AIM OF THE TASK: Look below for the line containing "EPN News (135, 185)"; from there through the line containing "Embed (77, 1249)", both lines included, please set down each line exactly and nothing else.

RECORDS PROVIDED:
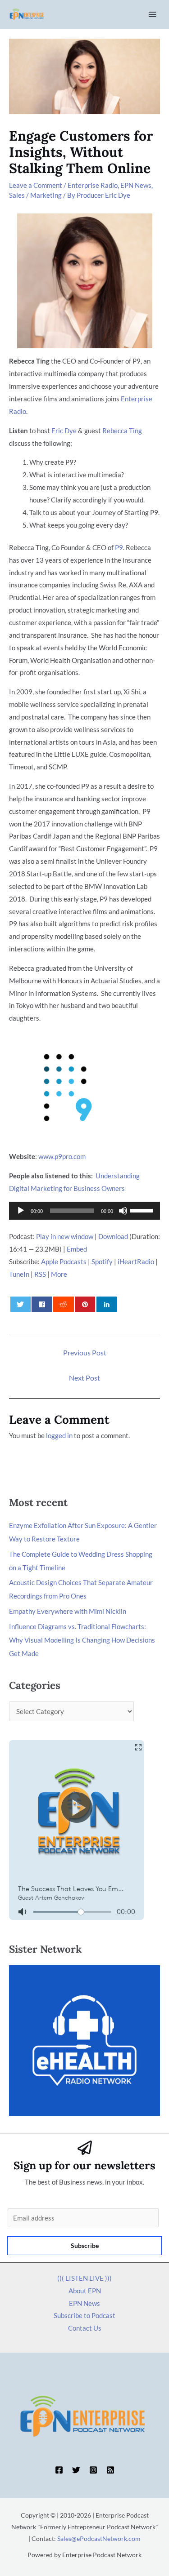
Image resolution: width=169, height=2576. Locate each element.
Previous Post (84, 1352)
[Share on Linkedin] (106, 1304)
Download (113, 1236)
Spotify (102, 1261)
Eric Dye (64, 430)
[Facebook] (59, 2470)
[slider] (142, 1210)
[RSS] (110, 2470)
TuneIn (19, 1274)
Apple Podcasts (64, 1261)
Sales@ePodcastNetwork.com (99, 2538)
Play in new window (64, 1236)
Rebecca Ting (122, 430)
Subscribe (85, 2245)
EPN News (135, 185)
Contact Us (84, 2328)
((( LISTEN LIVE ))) (84, 2278)
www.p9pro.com (62, 1156)
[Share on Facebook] (42, 1304)
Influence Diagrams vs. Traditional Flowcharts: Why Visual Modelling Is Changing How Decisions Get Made (82, 1639)
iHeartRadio (136, 1261)
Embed (77, 1249)
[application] (84, 1211)
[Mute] (123, 1210)
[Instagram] (93, 2470)
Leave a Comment (35, 185)
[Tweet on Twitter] (20, 1304)
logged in (59, 1435)
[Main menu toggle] (152, 14)
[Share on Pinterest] (85, 1304)
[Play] (20, 1210)
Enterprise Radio (93, 185)
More (59, 1274)
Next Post (84, 1377)
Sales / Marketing (35, 195)
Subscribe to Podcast (84, 2315)
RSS (40, 1274)
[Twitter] (76, 2470)
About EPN (85, 2291)
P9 (119, 547)
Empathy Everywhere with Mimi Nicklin (67, 1611)
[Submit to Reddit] (63, 1304)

ANSWER TO THIS PROBLEM:
EPN News (135, 185)
Contact Us (84, 2328)
((( LISTEN LIVE ))) (84, 2278)
www.p9pro.com (62, 1156)
[Share on Facebook] (42, 1304)
Influence Diagrams vs. Traditional Flowcharts: Why Visual Modelling Is Changing How Decisions Get Made (82, 1639)
iHeartRadio (136, 1261)
Embed (77, 1249)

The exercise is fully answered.